Tradition verpflichtet. Aber sie muss kein Dogma sein. Das Folkwang Kammerorchester, das mit Stolz auf eine bald 60-jährige Geschichte zurückblickt, wirkt jedenfalls ausgesprochen flexibel und innovativ. Bestes Beispiel der künstlerischen Aufbruch-Lust: Für die Reihe der Extraklang-Konzerte verabschiedet sich das Kammerorchester in der nächsten Spielzeit von dem seit 1958 angestammten Konzertort, der ehrwürdigen Villa Hügel, und wagt das Auswärtsspiel in der Halle 5 auf Zeche Zollverein. „Wir lieben die Villa Hügel“, versichert Chef-Dirigent Johannes Klumpp, „aber wir brennen auch darauf, neue Publikumskreise für unsere Konzerte zu gewinnen“. Mit einer Mozart-Mordnacht, moderiert von Herbert Feuerstein, hat die Premiere bereits gut geklappt.

Und überhaupt kann Geschäftsführerin Weneta Scazzi „eine höchst erfreuliche Entwicklung“ vermelden. Fünf Prozent mehr Abos wurden verkauft, die Einnahmen konnten um ein Fünftel erhöht werden. Das Orchester, das vor Jahren noch von existenzieller Finanznot geplagt war, schüttelt die Sorgen ab und die steife Erhabenheit sowieso. Mit neuen Formaten, Orten und Gesichtern will sich das junge Orchester präsentieren, das seit Jahrzehnten für exzellente Nachwuchs-Talente als verlässliches Karriere-Sprungbrett für die großen Philharmonien von Berlin, Düsseldorf bis Essen fungiert.

Die ExtraKlang-Konzerte

Nicht so ernst! heißt es auf Zollverein am 16./17. September, 20 Uhr. Klassiker mit Augenzwinkern stehen auf dem Programm, darunter Joseph Haydns legendäre „Abschiedssinfonie“. Solist ist der junge Ausnahmegeiger Tobias Feldmann.

Er spielt Klavier, aber das spielt er auch mit Drähten, Tischtennisbällen, Reißzwecken. Hauschka heißt der Solitär im Konzertwesen, der am 20./21. Januar seine „New World New Sound „Materials“ präsentiert.

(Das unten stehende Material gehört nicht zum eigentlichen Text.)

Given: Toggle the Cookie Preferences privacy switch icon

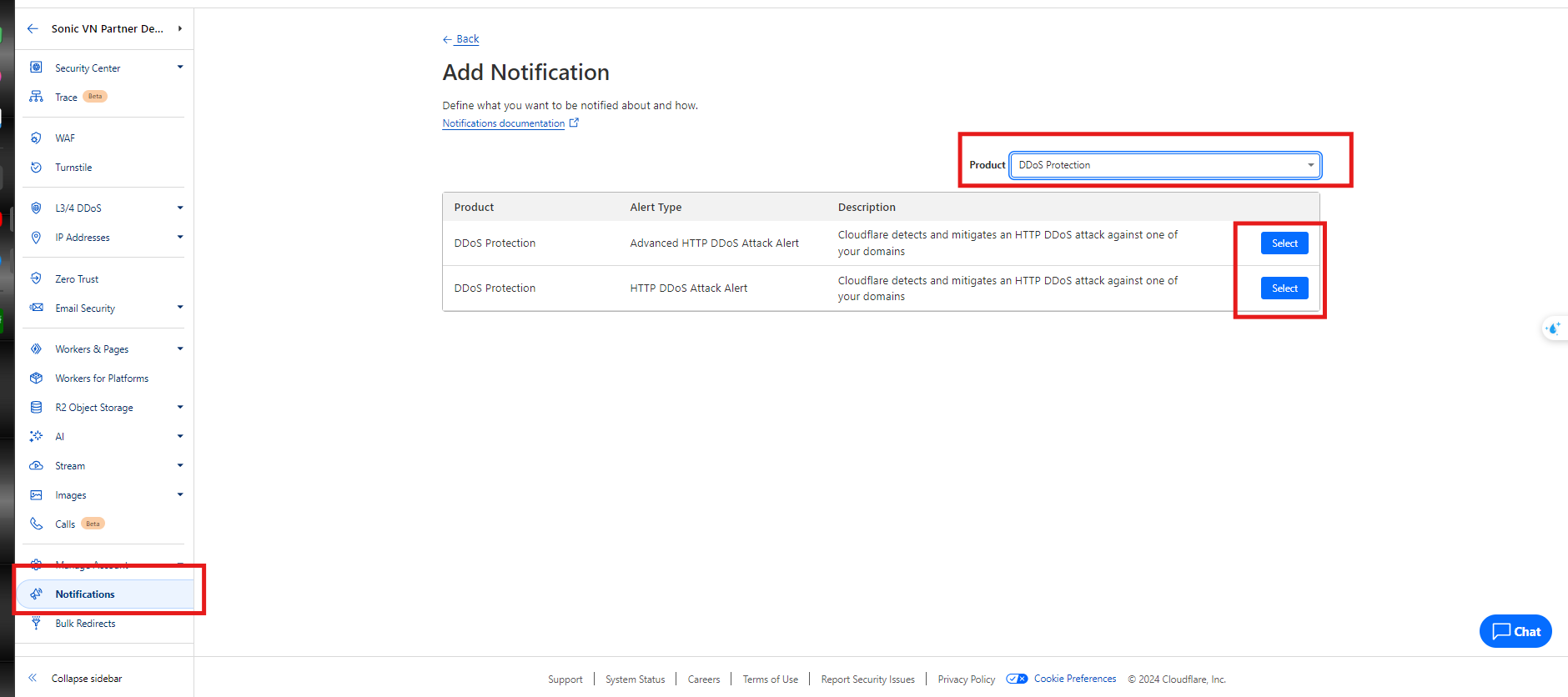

Zwei Weltkriege, Kompositionen, die von Verfolgung und Leid, Tod und Trost, aber auch von Anbiederung erzählen, ein „Weltenbrand“ auf der Bühne (10./11. März): mit Musik von Maurice Ravel bis Hans Pfitzner, von Viktor Ullmann bis Beethoven. Der Essener Filmemacher Axel Fuhrmann sorgt für multimediale Begleitung, Schauspielerin Esther Schweins fungiert als Sprecherin.

Dass selbst Mozart beim Folkwang Kammerorchester immer wieder neu und unverbraucht klingt, ist auch der mitreißenden und erfrischend unprätentiösen Konzert-Moderation von Johannes Klumpp zu verdanken. Die diesjährige Mozart-Konzertreihe in der Villa Hügel geht dabei einmal „quer durch alle Stile“, erklärt der 35-jährige Dirigent. Angefangen bei den „Frühen Würfen“ (28./29./30. Oktober) über den theatralischen Mozart (Vorhang auf! am 10./11./12. Februar) bis zur „Stilreise“ am 5./6./7. Mai, bei der Star-Bratschist Nils Mönkemeyer erneut in der Villa Hügel zu Gast ist und Mozarts selten zu hörendes „Konzert für Viola“ spielt.

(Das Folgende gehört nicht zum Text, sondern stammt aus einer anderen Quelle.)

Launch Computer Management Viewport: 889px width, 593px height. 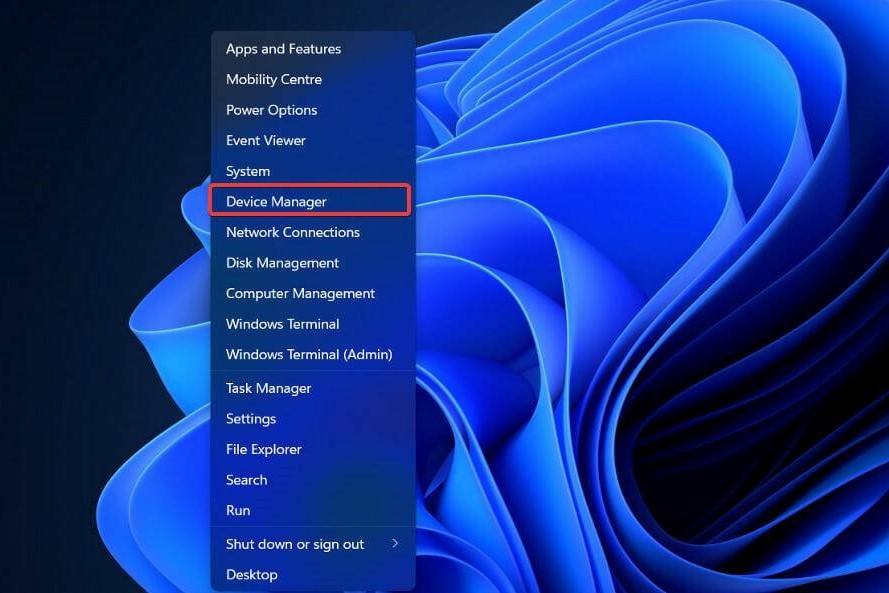(x=300, y=293)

Gastdirigent leitet Barock-Konzerte

Dass Konzertsaal-Hochkaräter wie Starpianist Herbert Schuch und Nils Mönkemeyer auch „zu unseren Preisen“ auf dem Hügel gastieren, wertet Klumpp vor allem als Kompliment an die Musiker. Die überzeugen auch die Kleinsten in den Familienkonzerten (29. Oktober, 10. Dezember, 11. Februar, 6. Mai, jeweils 18 Uhr). Zumal, wenn jugendliche TV-Prominenz wie Juri Tetzlaff die Welt des jungen Mozarts oder das späte Meisterwerk des Musikgenies dazu erklärt.

Die Reihe der Barock-Konzerte liegt auch 2016/17 in den Händen von Gastdirigent Gottfried von der Goltz. Mit dem Leiter des Freiburger Barockorchesters geht’s durch die „Nationen“ (25./26. November), der „Wahnsinn aus England“ beschert Musik von Händel und Purcell und den Auftritt von Countertenor Terry Wey (24./25. März), Bachs Suiten schließen den Reigen ab (19./20. Mai). Dazu kommen Angebote wie die viel gefragten Weihnachtskonzerte, das Silvesterkonzert (Thema Beatles) oder die erfolgreich gestarteten Seniorenkonzerte in der Lichtburg (11. Dezember/26. März).